▸ SELECTED EXCERPT
+-------+
The algorithm followed in carrying out the reliability analysis was based on MCS technique, which can be summarized as given below:

  1. Step 1.

    Input:

    • Nominal values of all random and deterministic variables;

    • Statistical properties of all random variables (e.g. COV and bias factors) and select their probability distributions.

  2. Step 2.

    Estimate the parameters of probability distributions.

  3. Step 3.

    Set the number of simulations N to perform MCS (e.g. N = 500,000).

  4. Step 4.

    In each simulation cycle generate random values for all the random variables as per their probability distributions.

  5. Step 5.

    Distributions feed the generated random values into derived limit state function g(x) given by Eq. (2).

  6. Step 6.

    Repeat the above steps 4 and 5 for N simulations. Count the number of simulations in which g(x) < 0; say it is Nf.

  7. Step 7.

    Calculate probability of failure Pf and reliability index β by

    $$P_{f} = N_{f} /N$$
    (10)

    and

    $$\beta = -\Phi ^{ - 1} (P_{f} ).$$
    (11)
  8. Step 8.

    Check the convergence of MCS by estimating the coefficient of variation COV(Pf) of the estimated probability of failure using the following equation (Nowak and Collins 2012):

    $${\text{COV}}(P_{f} ) \cong \frac{{\sqrt {\frac{{(1 - P_{f} )P_{f} }}{N}} }}{{ \, P_{f} }}$$
    (12)
+-------+
(Dataset entries)
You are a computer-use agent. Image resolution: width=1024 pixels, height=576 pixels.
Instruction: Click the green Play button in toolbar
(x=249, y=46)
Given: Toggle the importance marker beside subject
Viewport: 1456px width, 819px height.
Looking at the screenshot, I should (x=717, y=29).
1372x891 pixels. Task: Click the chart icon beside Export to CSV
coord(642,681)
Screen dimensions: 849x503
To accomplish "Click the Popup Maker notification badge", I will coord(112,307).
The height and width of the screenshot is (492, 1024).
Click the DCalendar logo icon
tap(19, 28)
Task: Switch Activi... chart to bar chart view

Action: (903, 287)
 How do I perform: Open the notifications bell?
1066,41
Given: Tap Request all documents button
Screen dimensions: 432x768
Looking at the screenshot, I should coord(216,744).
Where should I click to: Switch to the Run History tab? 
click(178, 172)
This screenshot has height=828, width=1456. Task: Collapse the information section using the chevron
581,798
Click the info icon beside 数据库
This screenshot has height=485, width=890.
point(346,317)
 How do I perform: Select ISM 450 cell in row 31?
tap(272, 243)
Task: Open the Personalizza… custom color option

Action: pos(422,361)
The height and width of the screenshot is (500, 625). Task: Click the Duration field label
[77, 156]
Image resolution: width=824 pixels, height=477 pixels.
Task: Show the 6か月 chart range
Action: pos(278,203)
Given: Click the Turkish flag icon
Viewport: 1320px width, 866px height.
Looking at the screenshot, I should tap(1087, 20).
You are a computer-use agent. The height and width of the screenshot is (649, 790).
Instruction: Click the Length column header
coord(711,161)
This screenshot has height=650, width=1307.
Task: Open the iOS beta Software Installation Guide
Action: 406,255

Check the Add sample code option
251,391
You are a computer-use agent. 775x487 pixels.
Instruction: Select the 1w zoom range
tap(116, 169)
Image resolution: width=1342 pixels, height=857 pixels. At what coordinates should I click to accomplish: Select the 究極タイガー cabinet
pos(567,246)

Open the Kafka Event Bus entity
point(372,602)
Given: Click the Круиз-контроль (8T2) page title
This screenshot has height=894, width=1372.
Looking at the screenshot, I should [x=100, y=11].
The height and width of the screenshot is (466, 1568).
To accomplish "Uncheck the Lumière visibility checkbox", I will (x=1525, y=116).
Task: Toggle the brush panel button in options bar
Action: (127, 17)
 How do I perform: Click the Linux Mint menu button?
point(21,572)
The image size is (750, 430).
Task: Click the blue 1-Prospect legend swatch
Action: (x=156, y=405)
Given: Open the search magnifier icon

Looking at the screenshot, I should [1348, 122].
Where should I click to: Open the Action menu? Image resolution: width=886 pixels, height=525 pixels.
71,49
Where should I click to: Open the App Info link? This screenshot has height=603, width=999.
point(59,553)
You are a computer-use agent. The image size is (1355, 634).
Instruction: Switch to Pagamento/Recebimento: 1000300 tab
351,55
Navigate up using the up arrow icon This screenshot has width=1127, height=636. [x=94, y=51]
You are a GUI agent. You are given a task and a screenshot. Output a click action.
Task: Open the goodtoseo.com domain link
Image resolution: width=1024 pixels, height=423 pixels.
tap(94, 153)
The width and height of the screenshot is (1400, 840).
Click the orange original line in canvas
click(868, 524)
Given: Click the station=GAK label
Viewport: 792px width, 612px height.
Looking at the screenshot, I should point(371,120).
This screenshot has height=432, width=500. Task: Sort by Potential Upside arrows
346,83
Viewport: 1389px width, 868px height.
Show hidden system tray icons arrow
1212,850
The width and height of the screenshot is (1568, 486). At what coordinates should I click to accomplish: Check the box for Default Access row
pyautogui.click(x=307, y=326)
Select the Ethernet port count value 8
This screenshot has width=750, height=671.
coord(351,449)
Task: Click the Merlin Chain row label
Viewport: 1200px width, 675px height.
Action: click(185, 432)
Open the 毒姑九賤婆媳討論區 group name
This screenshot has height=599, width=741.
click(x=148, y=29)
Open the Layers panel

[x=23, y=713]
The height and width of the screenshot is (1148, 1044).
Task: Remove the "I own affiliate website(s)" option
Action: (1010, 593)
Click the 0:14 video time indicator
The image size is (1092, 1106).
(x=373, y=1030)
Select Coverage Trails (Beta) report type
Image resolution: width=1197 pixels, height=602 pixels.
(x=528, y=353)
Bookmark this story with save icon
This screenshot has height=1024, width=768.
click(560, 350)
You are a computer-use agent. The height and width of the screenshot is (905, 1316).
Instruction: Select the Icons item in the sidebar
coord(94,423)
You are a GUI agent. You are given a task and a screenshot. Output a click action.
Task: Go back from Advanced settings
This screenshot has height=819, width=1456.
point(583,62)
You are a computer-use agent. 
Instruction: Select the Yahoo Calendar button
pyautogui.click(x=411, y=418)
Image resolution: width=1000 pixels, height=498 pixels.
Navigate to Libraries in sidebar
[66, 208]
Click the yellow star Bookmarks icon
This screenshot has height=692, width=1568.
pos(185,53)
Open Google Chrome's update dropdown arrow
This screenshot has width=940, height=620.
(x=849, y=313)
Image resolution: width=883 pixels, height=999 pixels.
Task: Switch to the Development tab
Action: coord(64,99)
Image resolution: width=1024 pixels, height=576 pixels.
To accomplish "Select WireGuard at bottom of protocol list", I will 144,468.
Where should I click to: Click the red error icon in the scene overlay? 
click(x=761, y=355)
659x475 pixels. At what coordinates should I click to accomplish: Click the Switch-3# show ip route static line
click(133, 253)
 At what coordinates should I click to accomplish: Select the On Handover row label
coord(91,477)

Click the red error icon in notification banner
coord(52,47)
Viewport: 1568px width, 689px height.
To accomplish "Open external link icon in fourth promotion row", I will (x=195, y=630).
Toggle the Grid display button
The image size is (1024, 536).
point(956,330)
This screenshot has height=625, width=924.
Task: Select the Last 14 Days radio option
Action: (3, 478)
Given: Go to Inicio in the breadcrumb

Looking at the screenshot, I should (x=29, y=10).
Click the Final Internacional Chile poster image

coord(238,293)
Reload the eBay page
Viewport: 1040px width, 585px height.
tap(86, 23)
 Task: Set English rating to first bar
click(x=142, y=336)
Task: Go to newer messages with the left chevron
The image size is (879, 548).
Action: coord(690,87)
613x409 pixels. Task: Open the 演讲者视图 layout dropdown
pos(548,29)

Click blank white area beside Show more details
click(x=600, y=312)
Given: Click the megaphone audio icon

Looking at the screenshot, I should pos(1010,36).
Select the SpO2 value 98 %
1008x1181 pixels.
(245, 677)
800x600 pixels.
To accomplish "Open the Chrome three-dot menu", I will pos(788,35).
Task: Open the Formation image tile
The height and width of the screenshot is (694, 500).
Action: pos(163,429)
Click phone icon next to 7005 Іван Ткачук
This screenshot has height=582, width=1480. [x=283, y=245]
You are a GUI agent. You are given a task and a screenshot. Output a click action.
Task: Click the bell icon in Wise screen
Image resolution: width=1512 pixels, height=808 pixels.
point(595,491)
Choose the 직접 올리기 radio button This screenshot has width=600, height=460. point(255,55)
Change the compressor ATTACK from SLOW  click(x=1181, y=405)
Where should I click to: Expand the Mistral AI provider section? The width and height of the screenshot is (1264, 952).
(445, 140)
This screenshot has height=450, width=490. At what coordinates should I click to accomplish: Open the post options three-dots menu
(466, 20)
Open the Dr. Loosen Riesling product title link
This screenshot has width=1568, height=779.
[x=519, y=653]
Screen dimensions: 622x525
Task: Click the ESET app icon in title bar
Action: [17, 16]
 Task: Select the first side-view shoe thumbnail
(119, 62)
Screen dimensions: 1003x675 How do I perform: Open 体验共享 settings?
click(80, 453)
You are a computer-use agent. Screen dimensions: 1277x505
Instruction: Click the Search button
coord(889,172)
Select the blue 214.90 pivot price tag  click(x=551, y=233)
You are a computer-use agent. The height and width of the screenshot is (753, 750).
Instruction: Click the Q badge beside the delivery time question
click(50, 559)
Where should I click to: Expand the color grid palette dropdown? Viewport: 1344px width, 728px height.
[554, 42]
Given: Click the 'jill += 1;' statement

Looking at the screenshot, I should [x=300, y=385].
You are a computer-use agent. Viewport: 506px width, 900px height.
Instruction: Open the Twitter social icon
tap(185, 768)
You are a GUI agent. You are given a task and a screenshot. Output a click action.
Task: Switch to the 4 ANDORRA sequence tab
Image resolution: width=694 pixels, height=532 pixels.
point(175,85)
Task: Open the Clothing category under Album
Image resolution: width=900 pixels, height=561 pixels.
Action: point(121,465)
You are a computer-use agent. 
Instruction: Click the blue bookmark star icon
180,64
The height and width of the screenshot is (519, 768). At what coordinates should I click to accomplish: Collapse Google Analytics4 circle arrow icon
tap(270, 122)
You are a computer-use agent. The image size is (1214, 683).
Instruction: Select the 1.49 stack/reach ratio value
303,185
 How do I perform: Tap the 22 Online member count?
+-------+
▸ GOAL OF THE EXERCISE
In the Monte Carlo reliability-analysis steps, which simulations are counted to get Nf?

▸ ANSWER BELOW
The simulations in which g(x) < 0.